JAKARTA – Kegiatan nongkrong telah menjadi budaya beragam lapisan masyarakat, tak peduli usia. Belakangan masyarakat juga disuguhkan dengan banyak pilihan tempat nongkrong, mulai dari kafe yang paling mahal sampai angkringan yang murah meriah. Animo warga untuk berkumpul juga kian membuncah setelah dua tahun lebih didera beragam pembatasan akibat pandemi covid-19.
Salah satu yang terlihat merambah di berbagai kota adalah angkringan. Warung makan pinggir jalan yang dominan ada di wilayah Yogyakarta dan Jawa Tengah itu, ini merambah ke wilayah lain, hingga Mataram di Nusa Tenggara Barat dan Jakarta, tak terkecuali.

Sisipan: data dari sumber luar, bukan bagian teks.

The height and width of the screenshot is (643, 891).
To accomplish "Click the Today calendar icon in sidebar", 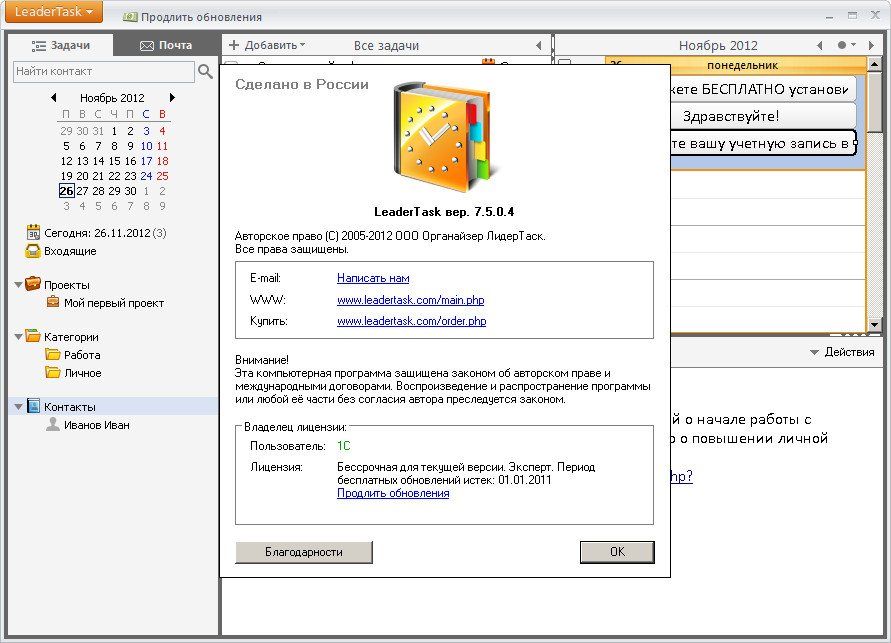I will coord(33,233).
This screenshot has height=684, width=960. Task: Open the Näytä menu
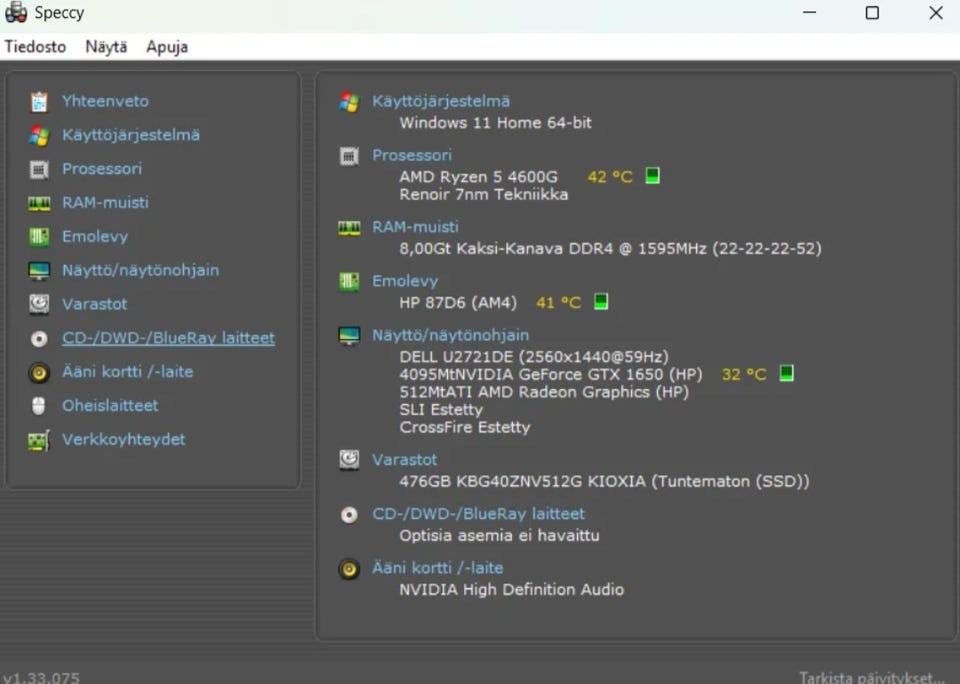[x=106, y=47]

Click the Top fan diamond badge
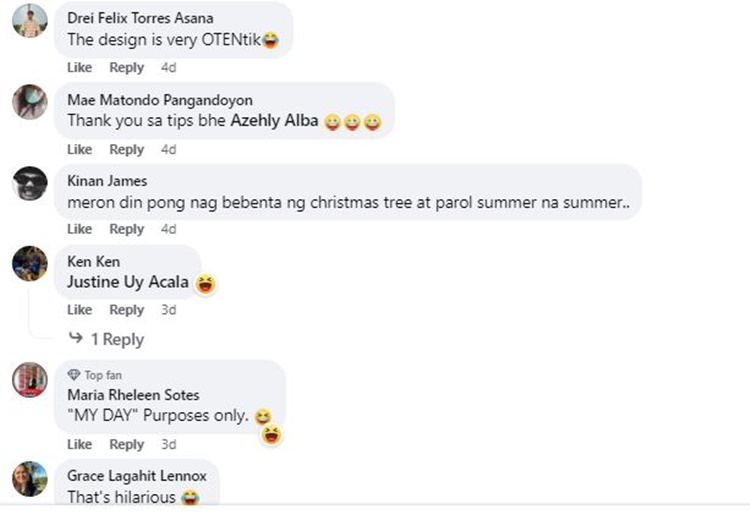tap(73, 375)
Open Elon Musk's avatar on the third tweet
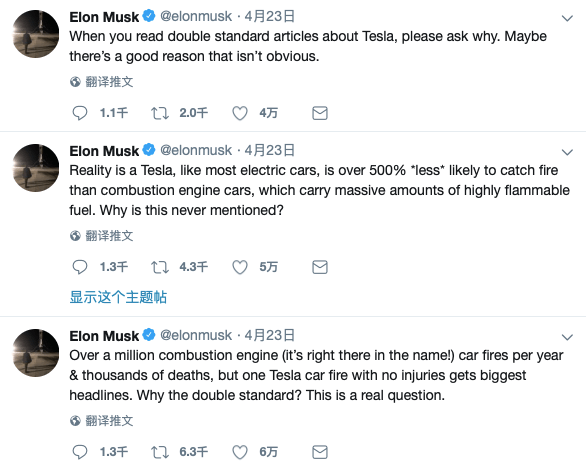This screenshot has height=473, width=586. [x=36, y=353]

Salah satu yang signifikan khas dari angkringan adalah elemen informalnya, dimana tamu berbaur satu sama lain tanpa kursi, alias lesehan. Dan, yang tak ketinggalan adalah harga makanan yang murah. Ya, angkringan pada awalnya adalah warung yang disediakan untuk warga kampung berkumpul dan bercengkerama.
Ini yang membuat Rizky Gustiawan tertarik untuk menekuni bisnis tongkrongan menyuguhkan makanan murah. Dia menggelarnya di area dekat kampusnya, di Universitas Syarif Hidayatullah atau biasa dikenal UIN Jakarta.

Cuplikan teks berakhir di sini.